Quel est votre rôle dans la partition d’un film?
J’ai l’impression de voyager dans la tête des réalisateurs, et de donner image à quelque chose qu’ils ont muri longtemps, de le cristalliser. On accompagne les réalisateurs dans leur histoire. Notre travail, c’est évidemment de donner une forme, et de matérialiser à l’image un projet. Mais c’est eux qui ont muri le film pendant 2, 3, 4 ans. Je leur fais entièrement confiance, j’essaie de trouver ce qui les anime, et ce qui rend le projet tellement fort à leurs yeux. C’est là que résident les clés quand il faut construire l’image. Un point d’ancrage, qu’on nourrit, complète, développe.

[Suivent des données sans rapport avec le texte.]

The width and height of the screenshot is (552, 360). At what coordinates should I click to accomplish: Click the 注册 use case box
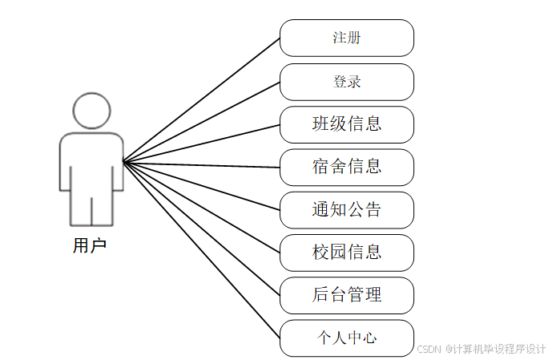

C’est une relation d’accompagnement, de complicité, d’écoute. On est des bras droits, des compagnons de route.
Comment le métier a-t-il évolué depuis vos débuts?
Le cinéma se réinvente, tout le temps, nous aussi. La configuration d’une équipe a beaucoup changé depuis 30 ans, la logistique aussi avec l’allégement du matériel. C’est un mouvement perpétuel, mais il faut se battre pour conserver la qualité d’écriture, de regard.
Faire une image, c’est une responsabilité, il faut la réfléchir, la construire, l’habiter en fait.
On a des caméras très sensibles aujourd’hui, certaines qui voient plus que nos yeux. Mais une focale restera toujours une focale. Les bases de l’écriture de l’image sont toujours les mêmes. Les outils changent et permettent de faire les choses différemment, mais pas l’écriture.
Comment avez-vous réagi quand vous avez reçu le Magritte pour Insyriated?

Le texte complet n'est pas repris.